Traverse City Record-Eagle

August 30, 2008

On Poetry: Slow season lets 'Trout' fly

By FLEDA BROWN

I keep swimming in our lake until the water's unbearably cold. My family thinks I'm crazy. But it's the deep pleasure of going slow, of feeling the water on my skin, of the way it feels velvety as I push through it, for no particular goal, just to keep afloat from our dock to Cherry Point and back. I'm thinking about a poem I found in the July/August issue of Poetry magazine. It's about fishing, but it's the same principle:

Trout

I do my best
to keep pointlessness
at bay. But here,
wet above my
knees, I let it fly.
Here, hot and cold,
fingers thick with
thinking, I try to
tie the fly and look
for the net, loosening
the philosophical
knot of why I came
here today, not yet
knowing whether
I'll free or fry
the rainbows
and browns once
they're mine.

-- Kathryn Starbuck

A poem has a lot in common with summer -- the time we've given to fishing, or swimming, or lying on the sand. We've enjoyed just being alive. Supposedly, relaxing has a "purpose." It's good for us, it helps us be more productive later, but we didn't give a hoot. We just dug our toes in the sand and sighed.

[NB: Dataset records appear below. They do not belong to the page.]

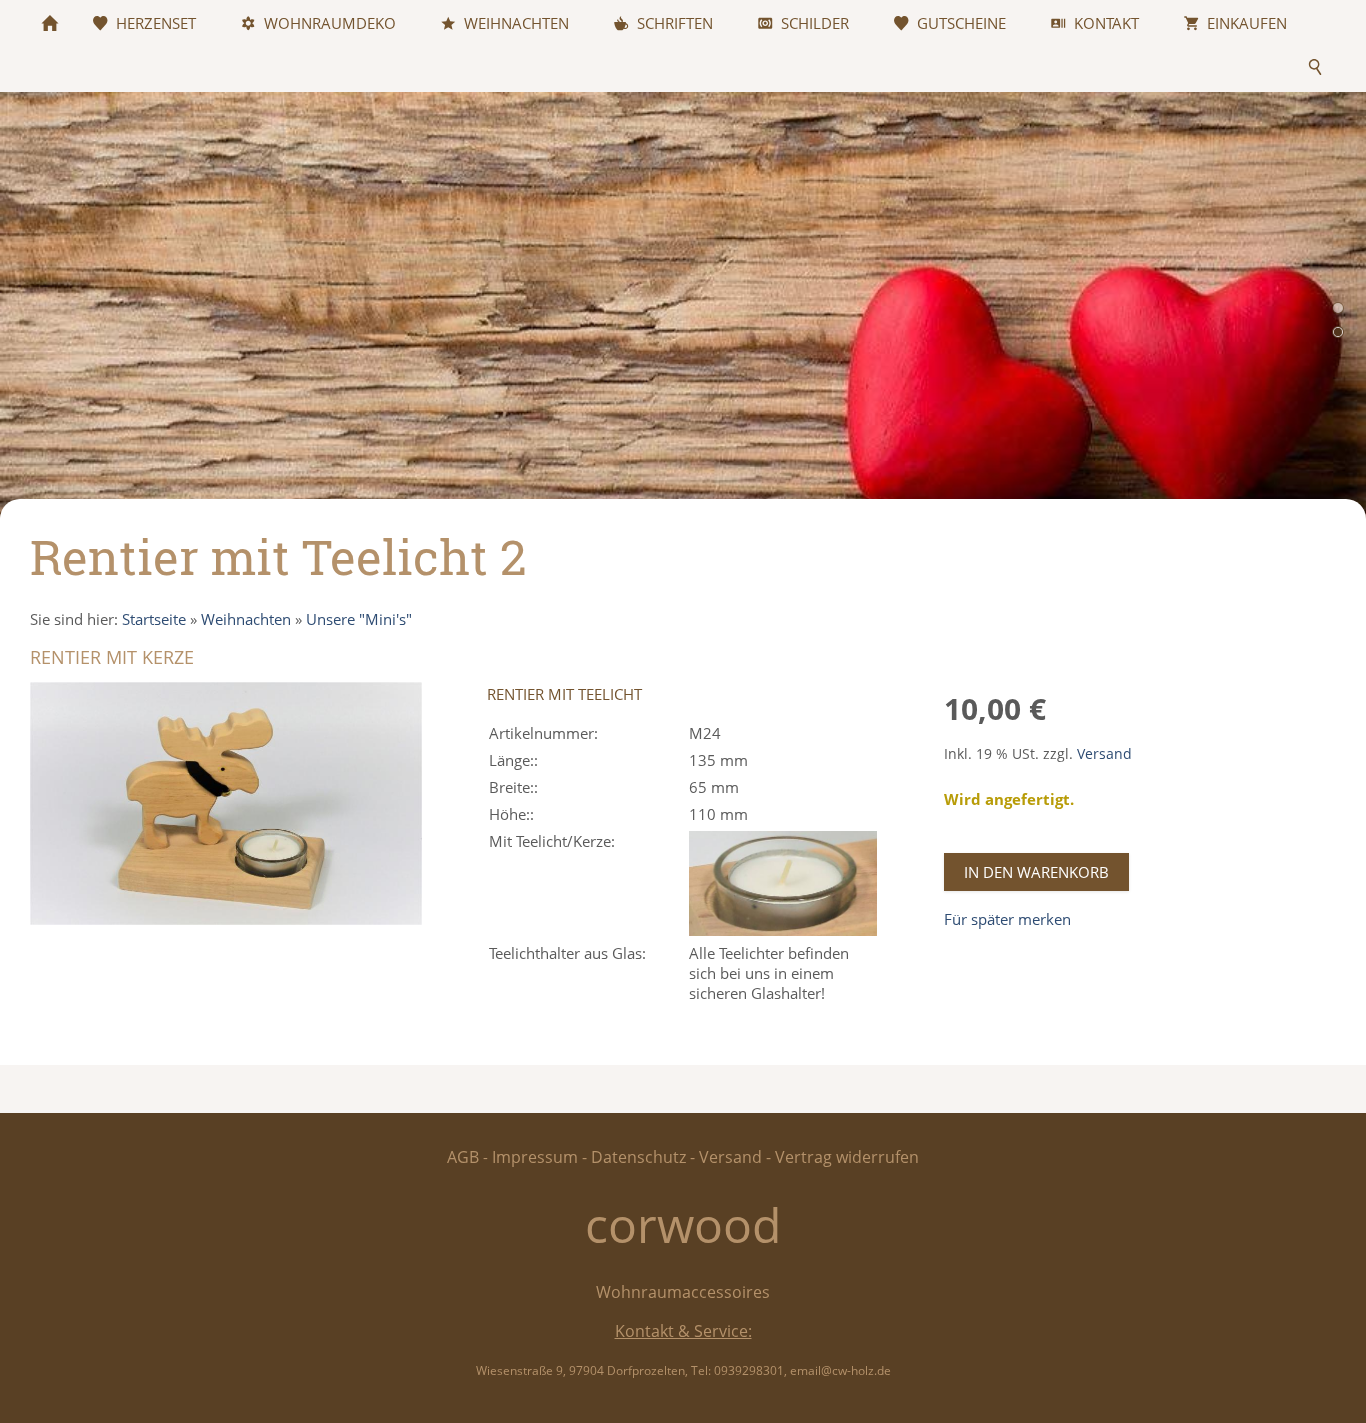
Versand (1104, 754)
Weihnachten (246, 619)
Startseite (154, 619)
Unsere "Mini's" (359, 619)
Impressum (535, 1157)
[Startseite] (50, 23)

Back to school: We suspect that studying poetry might be good for us. We think if we're educated, we "ought" to read poetry. We think there must be a moral buried somewhere in a poem that we're supposed to find.

Some of us are too polite to say so, but basically, we think poetry is useless. The poem, of course, doesn't care. It exists for itself. It's like a song in that way. What it "means" is less the point than that it's good to be in its presence, to let it carry us like a melody.

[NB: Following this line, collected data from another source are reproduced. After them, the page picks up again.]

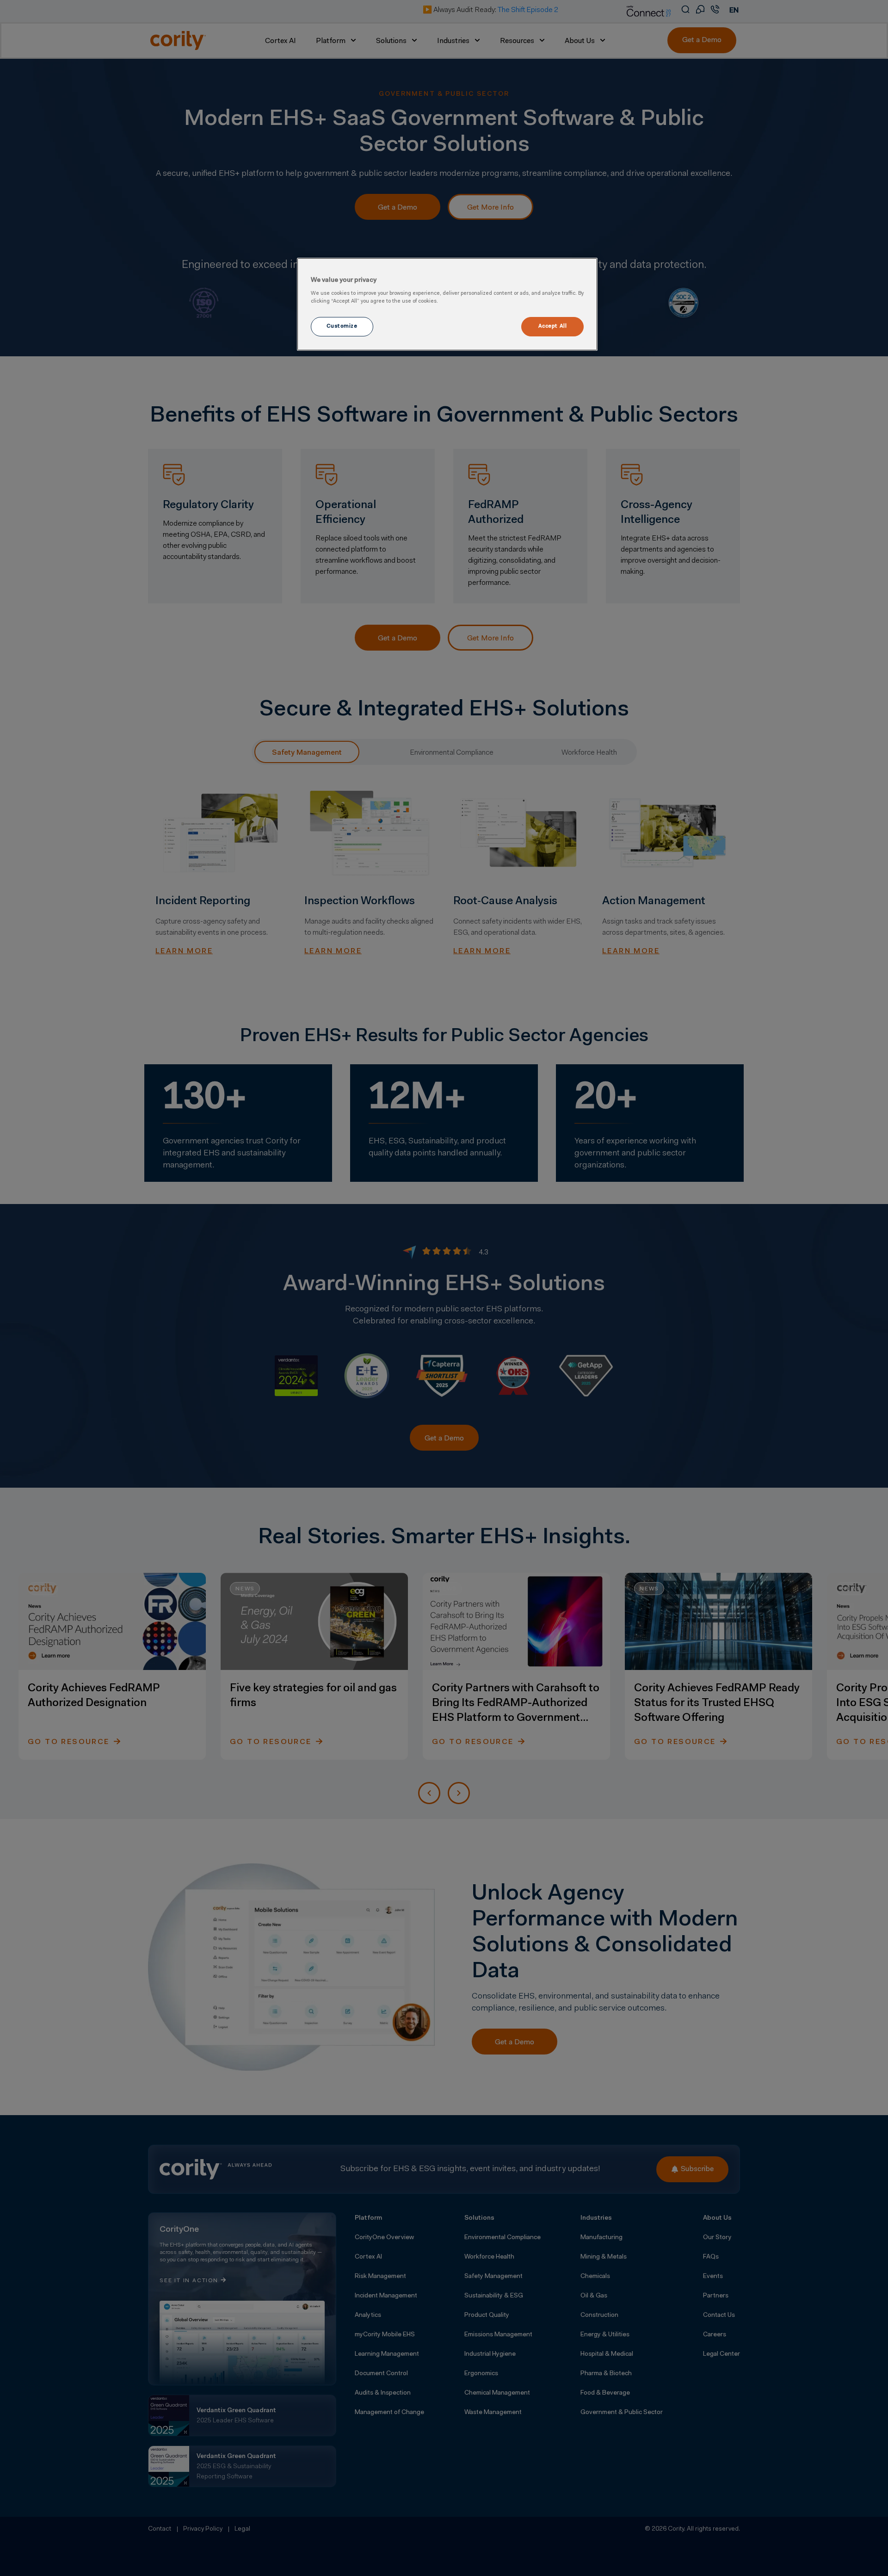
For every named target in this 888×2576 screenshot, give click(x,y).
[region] (447, 304)
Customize (342, 326)
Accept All (552, 326)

As with any fine piece of music, the more closely we listen to the melody, and the more we know about the art, the better we can enjoy it. But anyone can enjoy on some level.

It's good to stop and listen closely to words. They're quite beautiful on their own. They don't need music to back them up. They don't need pictures. Sometimes it takes staying with them to find out where they're going, what they're doing.

For example, this little poem, "Trout." Notice that the speaker has to try hard to "keep pointlessness at bay." So we know from the beginning of the poem that there is a pleasure, a drift toward drifting. But she -- and all of us -- think it's our job to focus, to have a goal. However, sometimes, when we get ourselves up to our knees, or necks, in something we love just for the love of it, it doesn't matter if we catch anything, if we win any prizes.

Notice that the speaker says "not yet/knowing." Presumably, she'll resume her goal-directedness at some point in the future. But not for now.

Not to say a poem can't wham us over the head with meaning, even with a political stance. But to do that well, it must stop us in our tracks and allow us to feel the moment, so we live the meaning instead of having it preached at us.

If you can, save a little time this fall to remind yourself of the slow feel of summer. Buy a small book of poems. Read one a day. Experience it without trying to analyze it. Let it rest in you. Try Mary Oliver, Kay Ryan, Linda Pastan, Joy Harjo, Billy Collins or Kenneth Koch, for a start.